_Problem details:_
What is needed here is an exact repetition of the records below, beginning at the line that has "to Add tags" and stopping after the line that has "The height and width of the screenshot is (422, 938).".

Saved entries
___

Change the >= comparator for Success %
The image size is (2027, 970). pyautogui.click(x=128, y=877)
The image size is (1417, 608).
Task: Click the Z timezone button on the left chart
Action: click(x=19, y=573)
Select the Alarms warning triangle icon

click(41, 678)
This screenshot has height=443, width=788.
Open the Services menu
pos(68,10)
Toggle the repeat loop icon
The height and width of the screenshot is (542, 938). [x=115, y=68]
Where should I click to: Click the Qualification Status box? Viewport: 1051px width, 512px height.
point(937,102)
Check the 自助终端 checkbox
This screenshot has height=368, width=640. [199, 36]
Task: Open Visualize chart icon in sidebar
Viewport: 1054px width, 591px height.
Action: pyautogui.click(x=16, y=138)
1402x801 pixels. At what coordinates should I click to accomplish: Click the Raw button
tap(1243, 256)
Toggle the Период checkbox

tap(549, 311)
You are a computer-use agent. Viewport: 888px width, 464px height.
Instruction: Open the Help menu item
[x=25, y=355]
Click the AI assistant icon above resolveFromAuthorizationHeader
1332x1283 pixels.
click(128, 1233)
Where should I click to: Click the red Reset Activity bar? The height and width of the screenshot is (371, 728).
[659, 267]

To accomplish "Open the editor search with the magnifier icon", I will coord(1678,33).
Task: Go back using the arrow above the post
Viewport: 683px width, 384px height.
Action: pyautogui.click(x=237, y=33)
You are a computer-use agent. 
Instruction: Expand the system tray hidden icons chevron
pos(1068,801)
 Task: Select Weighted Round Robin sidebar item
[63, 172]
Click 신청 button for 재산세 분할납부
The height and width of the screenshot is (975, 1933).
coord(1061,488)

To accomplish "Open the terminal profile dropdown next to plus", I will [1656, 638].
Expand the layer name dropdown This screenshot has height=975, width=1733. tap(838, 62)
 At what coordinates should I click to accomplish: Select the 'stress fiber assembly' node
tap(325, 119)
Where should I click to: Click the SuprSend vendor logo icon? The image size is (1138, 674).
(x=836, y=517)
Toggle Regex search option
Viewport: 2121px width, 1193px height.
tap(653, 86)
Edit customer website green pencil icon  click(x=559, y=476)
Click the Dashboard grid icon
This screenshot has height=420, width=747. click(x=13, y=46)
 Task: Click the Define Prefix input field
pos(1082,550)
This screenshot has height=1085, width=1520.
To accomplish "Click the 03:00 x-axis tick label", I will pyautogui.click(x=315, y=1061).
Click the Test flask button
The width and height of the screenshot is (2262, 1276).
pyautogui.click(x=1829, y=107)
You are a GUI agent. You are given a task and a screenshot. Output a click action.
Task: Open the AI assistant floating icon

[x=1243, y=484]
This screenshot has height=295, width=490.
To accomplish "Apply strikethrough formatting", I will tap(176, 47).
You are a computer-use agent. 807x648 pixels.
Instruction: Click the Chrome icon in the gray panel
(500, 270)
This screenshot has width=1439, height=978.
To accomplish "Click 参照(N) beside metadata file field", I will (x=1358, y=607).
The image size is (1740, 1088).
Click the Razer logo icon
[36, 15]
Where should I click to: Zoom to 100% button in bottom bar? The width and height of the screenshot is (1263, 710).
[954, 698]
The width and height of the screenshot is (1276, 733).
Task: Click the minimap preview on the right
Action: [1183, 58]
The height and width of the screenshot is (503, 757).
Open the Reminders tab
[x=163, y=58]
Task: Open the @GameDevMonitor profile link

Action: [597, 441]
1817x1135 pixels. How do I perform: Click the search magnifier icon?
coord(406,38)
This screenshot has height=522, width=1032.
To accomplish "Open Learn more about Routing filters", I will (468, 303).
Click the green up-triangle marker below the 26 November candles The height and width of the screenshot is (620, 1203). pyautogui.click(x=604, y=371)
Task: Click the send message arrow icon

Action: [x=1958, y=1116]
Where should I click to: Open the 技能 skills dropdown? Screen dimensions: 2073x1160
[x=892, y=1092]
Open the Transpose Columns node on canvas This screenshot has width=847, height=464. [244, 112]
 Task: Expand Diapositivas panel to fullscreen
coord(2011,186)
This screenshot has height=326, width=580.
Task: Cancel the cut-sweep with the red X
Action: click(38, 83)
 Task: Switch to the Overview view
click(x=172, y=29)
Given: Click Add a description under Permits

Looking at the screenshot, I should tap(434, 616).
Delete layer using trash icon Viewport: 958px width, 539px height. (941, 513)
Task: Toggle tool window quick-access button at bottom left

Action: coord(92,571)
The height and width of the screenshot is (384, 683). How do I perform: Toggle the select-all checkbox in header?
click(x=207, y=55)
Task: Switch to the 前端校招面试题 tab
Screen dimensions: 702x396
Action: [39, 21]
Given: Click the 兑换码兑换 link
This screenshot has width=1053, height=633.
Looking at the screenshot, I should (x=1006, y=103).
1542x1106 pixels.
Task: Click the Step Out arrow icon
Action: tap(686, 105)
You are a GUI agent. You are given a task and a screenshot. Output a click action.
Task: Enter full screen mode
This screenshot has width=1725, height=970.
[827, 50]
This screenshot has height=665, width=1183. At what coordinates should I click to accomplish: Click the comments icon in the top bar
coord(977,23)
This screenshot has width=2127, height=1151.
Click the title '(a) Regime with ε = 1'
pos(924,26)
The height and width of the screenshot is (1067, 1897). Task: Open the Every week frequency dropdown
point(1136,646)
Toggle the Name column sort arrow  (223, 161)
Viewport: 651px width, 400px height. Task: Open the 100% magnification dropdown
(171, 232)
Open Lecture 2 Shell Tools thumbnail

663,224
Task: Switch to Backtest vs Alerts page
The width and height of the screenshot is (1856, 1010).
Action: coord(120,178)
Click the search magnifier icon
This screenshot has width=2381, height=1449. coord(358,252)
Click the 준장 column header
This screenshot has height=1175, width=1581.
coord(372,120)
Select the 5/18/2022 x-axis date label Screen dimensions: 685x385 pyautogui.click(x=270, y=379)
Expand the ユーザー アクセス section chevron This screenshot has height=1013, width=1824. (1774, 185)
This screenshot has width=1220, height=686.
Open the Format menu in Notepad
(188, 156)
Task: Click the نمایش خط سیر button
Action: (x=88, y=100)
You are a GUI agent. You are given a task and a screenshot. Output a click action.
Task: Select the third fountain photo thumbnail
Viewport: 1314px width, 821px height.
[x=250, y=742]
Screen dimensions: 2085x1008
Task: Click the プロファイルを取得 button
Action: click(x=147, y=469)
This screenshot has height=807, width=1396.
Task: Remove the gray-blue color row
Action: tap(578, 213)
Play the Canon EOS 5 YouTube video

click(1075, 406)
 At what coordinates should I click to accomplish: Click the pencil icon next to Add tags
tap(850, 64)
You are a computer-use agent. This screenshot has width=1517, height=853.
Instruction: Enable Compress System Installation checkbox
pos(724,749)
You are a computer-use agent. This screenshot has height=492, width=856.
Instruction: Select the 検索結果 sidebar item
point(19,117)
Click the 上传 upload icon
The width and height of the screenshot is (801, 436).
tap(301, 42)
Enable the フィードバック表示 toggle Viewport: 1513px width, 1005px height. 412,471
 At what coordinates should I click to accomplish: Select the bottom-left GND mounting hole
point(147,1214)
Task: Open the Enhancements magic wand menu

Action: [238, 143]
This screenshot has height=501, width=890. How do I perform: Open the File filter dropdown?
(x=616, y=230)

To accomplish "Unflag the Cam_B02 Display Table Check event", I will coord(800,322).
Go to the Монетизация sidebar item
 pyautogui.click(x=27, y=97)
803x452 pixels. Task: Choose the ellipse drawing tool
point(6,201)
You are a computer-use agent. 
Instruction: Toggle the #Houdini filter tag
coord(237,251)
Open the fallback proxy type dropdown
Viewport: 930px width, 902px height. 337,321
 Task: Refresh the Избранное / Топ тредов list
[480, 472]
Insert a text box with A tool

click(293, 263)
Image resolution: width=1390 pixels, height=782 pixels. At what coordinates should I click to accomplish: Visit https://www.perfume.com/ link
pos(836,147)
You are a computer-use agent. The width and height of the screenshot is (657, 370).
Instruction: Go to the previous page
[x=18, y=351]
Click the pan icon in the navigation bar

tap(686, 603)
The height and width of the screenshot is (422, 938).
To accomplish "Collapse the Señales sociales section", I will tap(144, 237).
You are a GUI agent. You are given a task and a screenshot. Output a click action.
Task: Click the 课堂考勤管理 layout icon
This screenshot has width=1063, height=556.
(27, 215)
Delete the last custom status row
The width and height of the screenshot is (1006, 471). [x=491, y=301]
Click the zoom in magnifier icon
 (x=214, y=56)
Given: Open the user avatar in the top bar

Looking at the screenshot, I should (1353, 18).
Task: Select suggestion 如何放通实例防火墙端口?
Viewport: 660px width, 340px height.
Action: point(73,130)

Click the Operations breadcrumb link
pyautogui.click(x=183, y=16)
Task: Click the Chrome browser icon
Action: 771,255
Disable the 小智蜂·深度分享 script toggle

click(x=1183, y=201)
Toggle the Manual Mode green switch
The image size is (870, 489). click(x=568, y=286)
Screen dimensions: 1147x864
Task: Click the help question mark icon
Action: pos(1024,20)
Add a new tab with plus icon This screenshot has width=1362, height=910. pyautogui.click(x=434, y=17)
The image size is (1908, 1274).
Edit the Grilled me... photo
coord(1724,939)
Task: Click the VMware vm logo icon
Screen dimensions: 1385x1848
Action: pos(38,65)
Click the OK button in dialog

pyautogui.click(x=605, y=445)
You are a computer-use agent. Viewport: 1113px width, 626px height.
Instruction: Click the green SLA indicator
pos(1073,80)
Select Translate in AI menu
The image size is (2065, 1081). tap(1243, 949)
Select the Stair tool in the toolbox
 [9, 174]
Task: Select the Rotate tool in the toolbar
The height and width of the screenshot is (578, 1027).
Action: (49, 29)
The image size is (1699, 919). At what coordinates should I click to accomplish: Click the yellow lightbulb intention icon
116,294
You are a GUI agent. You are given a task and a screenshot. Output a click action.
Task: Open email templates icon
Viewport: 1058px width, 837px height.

___

_Output below:_
 At what coordinates should I click to accomplish: Click the pencil icon next to Add tags
tap(850, 64)
You are a computer-use agent. This screenshot has width=1517, height=853.
Instruction: Enable Compress System Installation checkbox
pos(724,749)
You are a computer-use agent. This screenshot has height=492, width=856.
Instruction: Select the 検索結果 sidebar item
point(19,117)
Click the 上传 upload icon
The width and height of the screenshot is (801, 436).
tap(301, 42)
Enable the フィードバック表示 toggle Viewport: 1513px width, 1005px height. 412,471
 At what coordinates should I click to accomplish: Select the bottom-left GND mounting hole
point(147,1214)
Task: Open the Enhancements magic wand menu

Action: [238, 143]
This screenshot has height=501, width=890. How do I perform: Open the File filter dropdown?
(x=616, y=230)

To accomplish "Unflag the Cam_B02 Display Table Check event", I will coord(800,322).
Go to the Монетизация sidebar item
 pyautogui.click(x=27, y=97)
803x452 pixels. Task: Choose the ellipse drawing tool
point(6,201)
You are a computer-use agent. 
Instruction: Toggle the #Houdini filter tag
coord(237,251)
Open the fallback proxy type dropdown
Viewport: 930px width, 902px height. 337,321
 Task: Refresh the Избранное / Топ тредов list
[480, 472]
Insert a text box with A tool

click(293, 263)
Image resolution: width=1390 pixels, height=782 pixels. At what coordinates should I click to accomplish: Visit https://www.perfume.com/ link
pos(836,147)
You are a computer-use agent. The width and height of the screenshot is (657, 370).
Instruction: Go to the previous page
[x=18, y=351]
Click the pan icon in the navigation bar

tap(686, 603)
The height and width of the screenshot is (422, 938).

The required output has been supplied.